If you inherited a million dollars, what is the first thing you would do with your money?
Well, I’d love to go on a shopping spree- I’m a bit of a clothes horse. But I’d also give a large chunk of change to my university theatre department and my arts high school. Oh, and try to pay back my parents for this London trip- even though it’s part of my schooling, I know it’s expensive.

Name one weakness of yours.
I am the jealous type. I never, ever take it out on the person of whom I am jealous, but I get very jealous very easily, and I wish I didn’t. I’m also a workaholic when it comes to my acting, sometimes blindingly so. I gave up seeing my family over most of my Thanksgiving break this year so I could do a play two hours away from my home, and I felt bad about that.

If you could live anywhere at all (and take your loved ones with you), where would you go?
After living in London for two months now, with four more to go, I have to say, right here. I love London, and England, so, so much. Second to that, New York City.

Strange talent? Can you juggle basketballs, put your legs behind your head or perform some other strange feat?
Hm… I don’t think I have any, to be honest. Oh! I can be verbally fed long strings of numbers and letters and then recite them back from memory from smallest to biggest number and then in alphabetical order perfectly. I found this out when I was getting IQ tests done a few years ago. I think it comes from memorizing scripts and book passages from a pretty young age.

What’s something your consider yourself to be good at? (Don’t worry, it’s not bragging. It’s acknowledging a God-given gift.)
Well, I guess I consider myself to be good at acting and writing, though I know I have definite room for improvement in both. I think I take all right pictures, too... I hate questions like this.

What is one of your favorite things to catch a whiff of?
Freshly mown grass- the country girl in me coming out! Also, books. I love the smell of bookstores, new or used.

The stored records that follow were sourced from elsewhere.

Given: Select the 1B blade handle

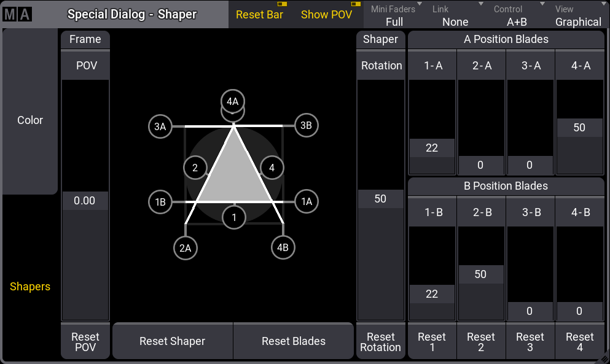Looking at the screenshot, I should pos(160,202).
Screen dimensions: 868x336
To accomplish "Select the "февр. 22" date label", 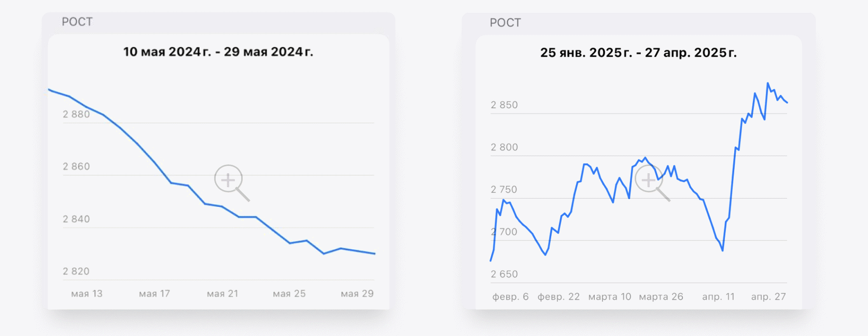I will click(x=558, y=297).
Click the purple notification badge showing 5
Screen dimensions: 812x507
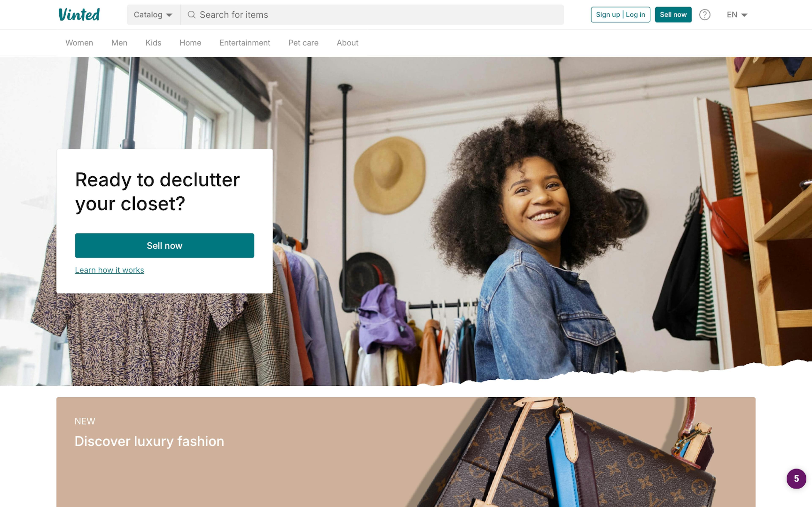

When you leave a social gathering, do you wish you would have talked more or talked less?
Always the former. I don’t talk much in social gatherings unless I know everyone really well. I’m very shy around anyone new.

If money wasn’t a factor, what stores would you shop in?
Anthropologie- their dresses are adorable, but their prices make me cringe. However, I’d still most likely spend most of my money in Target!

What is your greatest fear?
I guess… not achieving my dreams. I was going to say failure, but if I fail along the way to achieving my dream, that’s fine. But I really don’t know what I’ll do if I don’t do what I want with my life.

What is your greatest accomplishment?
My workaholic-ness coming out, but I’m really proud of my acting resume. I’ve worked really hard for the past eight years to get the credits I have, and it’s gotten me into some very exclusive auditions that people my age don’t usually have access to.

What are your favorite animals?
Otters!

Are you a hopeless romantic?
Absolutely. Although I don’t believe in love at first sight- does that take away that title?

What movie or book character can you most relate to?
Gemma Doyle from the Gemma Doyle Trilogy. So, so much.




Starting tomorrow, I'll be back with a vengence!